I'll attempt to allow for additional alliteration as it appears to alleviate apathy and if awash in alacrity allows accelerated acceptance in an atmosphere of anonymity.
 
This shattering of the dogma of the Catholic Church opened up the West to produce the greatest concentration of mathematical, chemical, physical, biological, and arguably literary achievements the world has ever known. (Name the top 10 mathematicians, or physicists, to get my point). In other words, Reform Judaism and Protestantism gave man the ability to disagree--to create, and to learn

Prior to the the development of Protestantism, Islamic civilization was the most advanced in terms of religious tolerance, mathematical techniques, and science. The classics of western thought written by the Greeks were preserved by the Muslims as well. The ignorant Christians, OTOH, were busy taking scrolls of parchment and turning them into palincests. That is how the dicovery of integral calculus by Archimedes was lost for thousands of years.

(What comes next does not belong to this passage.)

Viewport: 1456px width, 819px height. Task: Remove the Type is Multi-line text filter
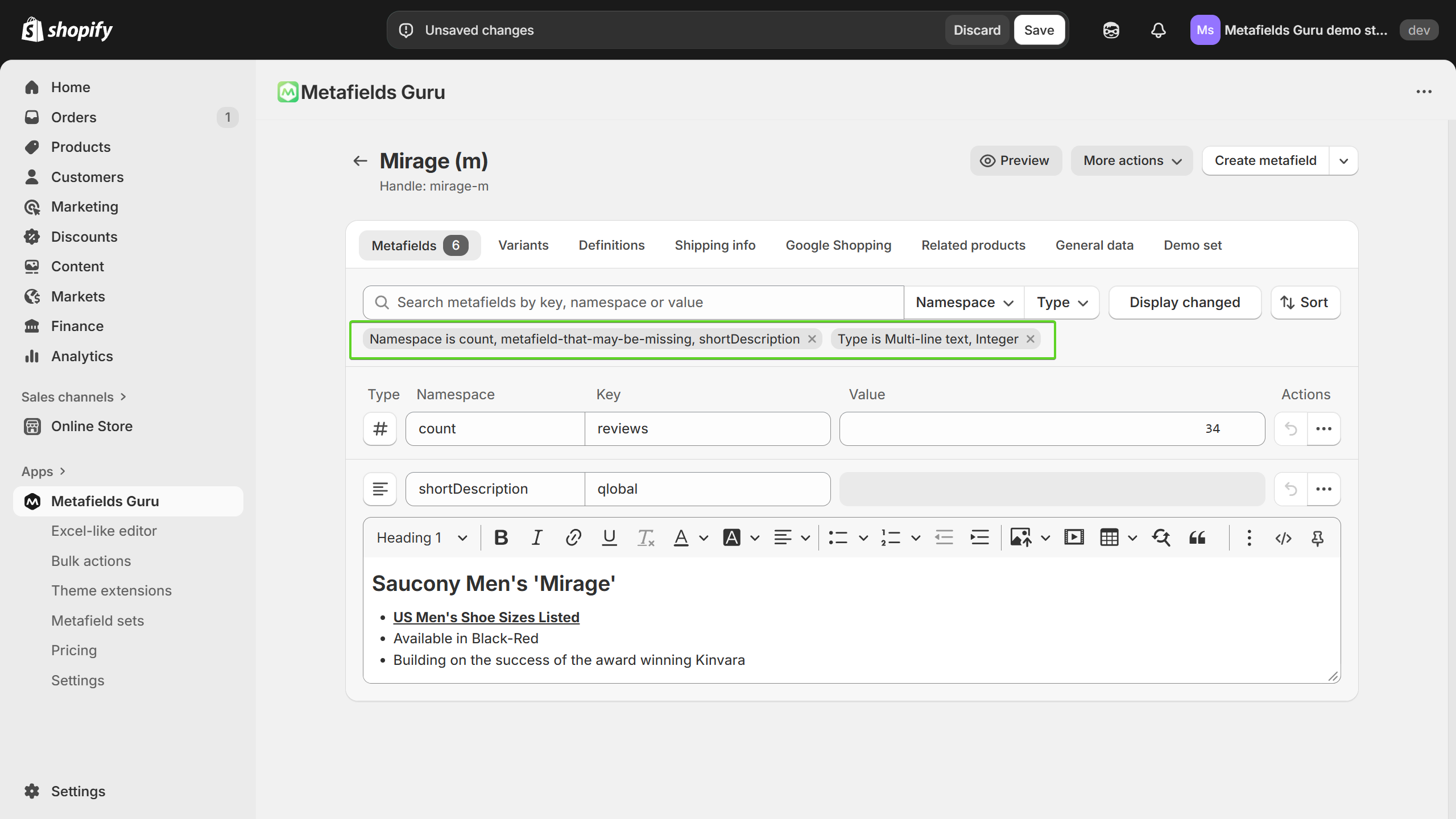[x=1031, y=338]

And it was Arabs who came up with algebra (Al Khwarizmi), trigonometry, and cryptography. Without trig and algebra our world would be very different. THe Arabs also discovered distillation and without that we wouldn't have hard liquor, petroleum products, etc.

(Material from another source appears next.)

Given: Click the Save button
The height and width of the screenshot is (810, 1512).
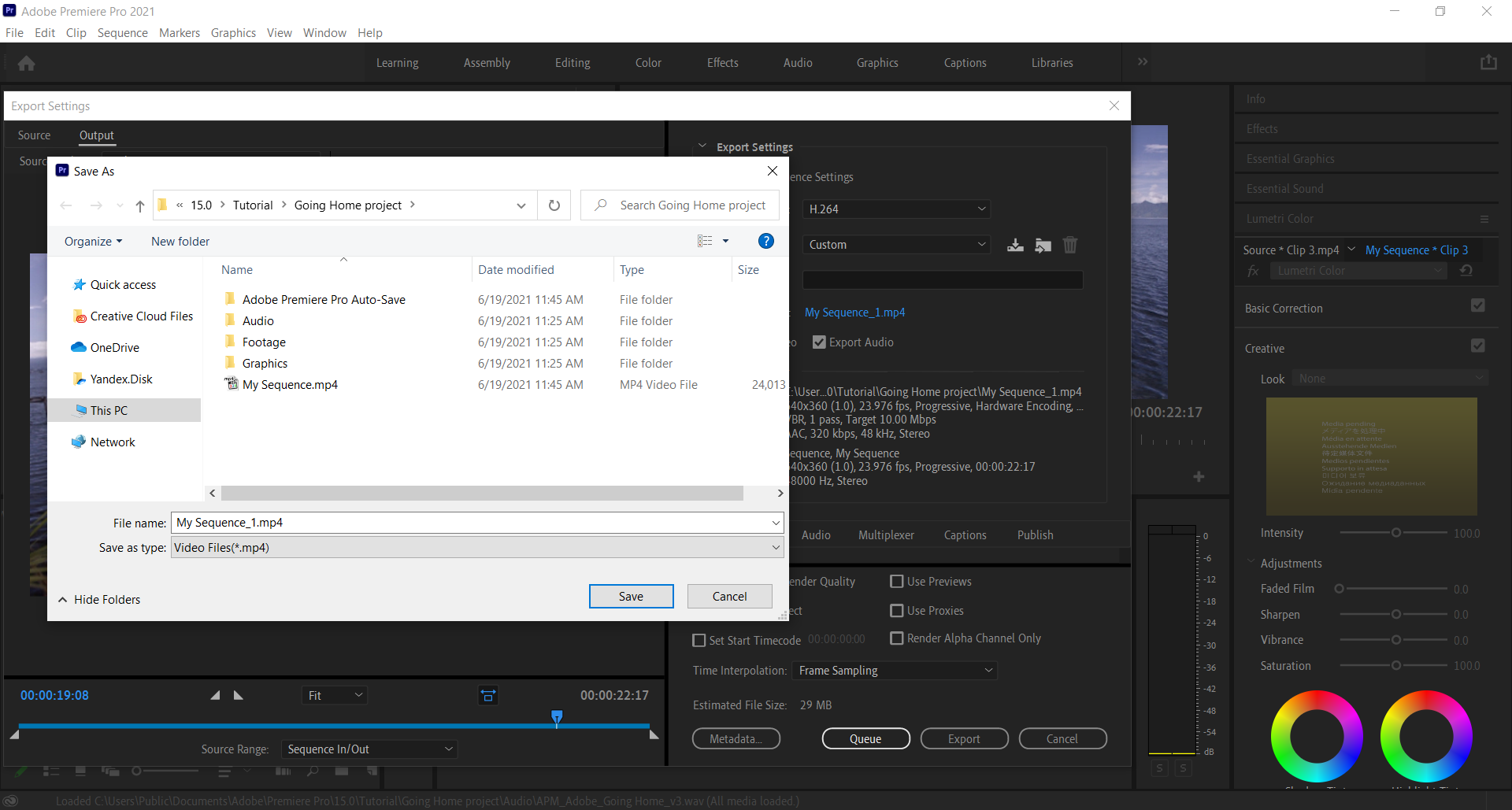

Also, prior to the Renaissance, and even the Reformation, the use of Arabic numerals (which make mathematical calculation much easier) was considered witchcraft by ignorant Christians.

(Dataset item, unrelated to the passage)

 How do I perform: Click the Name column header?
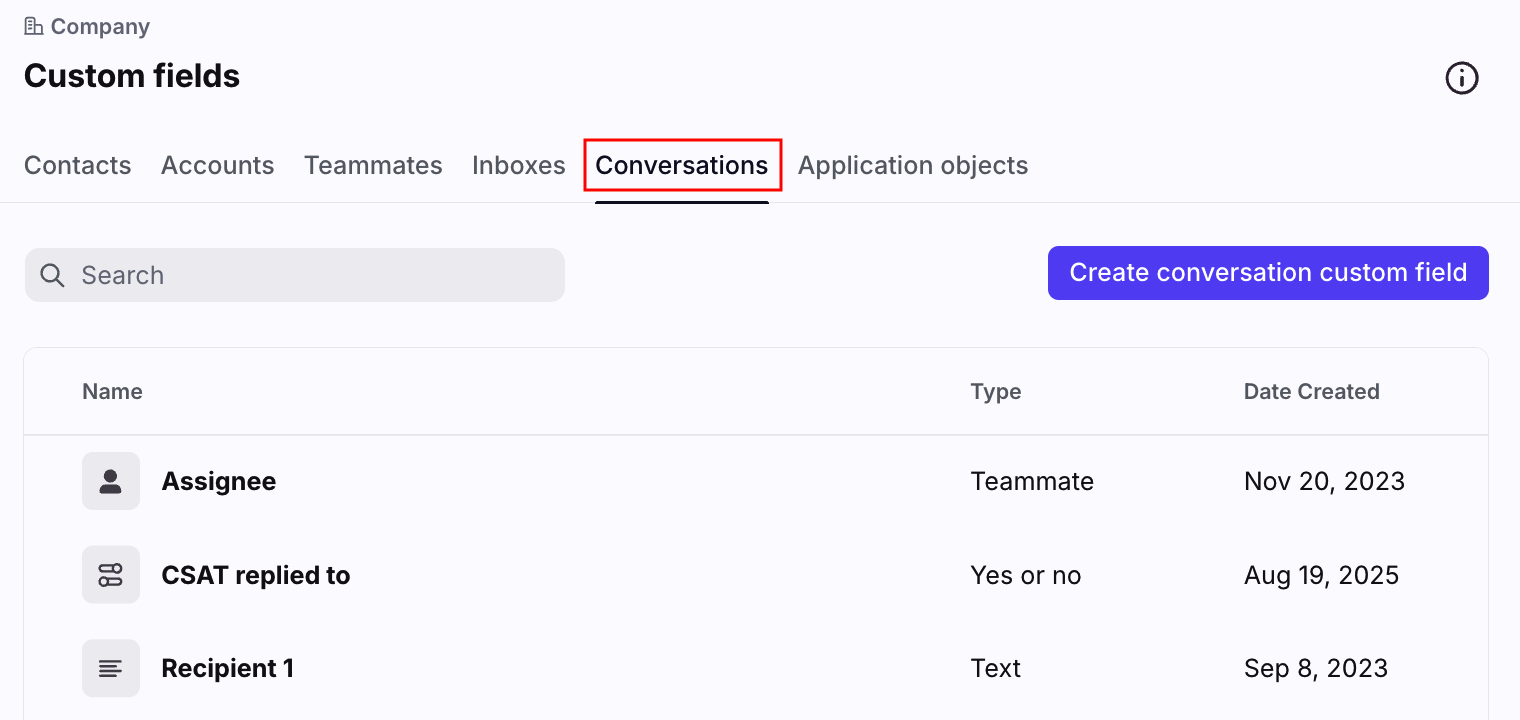[x=112, y=392]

Newton said "If I have seen so far it is because I stood on the shoulders of giants" and in the case of Western civilization, we are standing on the shoulders of an Islamic giant.

Now, most likely the Sunnis and the Shias will have to undergo the equivalent of a 30 Years War before they realize how stupid and utterly destructive their dogmas can be. THe West is slowing this process down because we want them to stay relatively stable and sell petroleum.
 
Civilizations rise and fall with alarming if predictable frequency.
If they can come out of this dark period it will have to be through their own efforts. Any actions on our part will be seen as unwarranted intrusion and rightly so.

This should not be construed to mean that they should be allowed to attack us with impunity.

Jefferson
 
I postulate the future of Islam and however it affects our country is bound to education. Or lack thereof. In areas of this country where the standard of living is good and people are more educated, they have assimilated well. In countries like Saudia Arabia where a small percentage are wealthy and educated, it oozes bad things. In countries like Iran where more people are educated, the mullahs are having a tough go of it. So war may not be the final answer after all.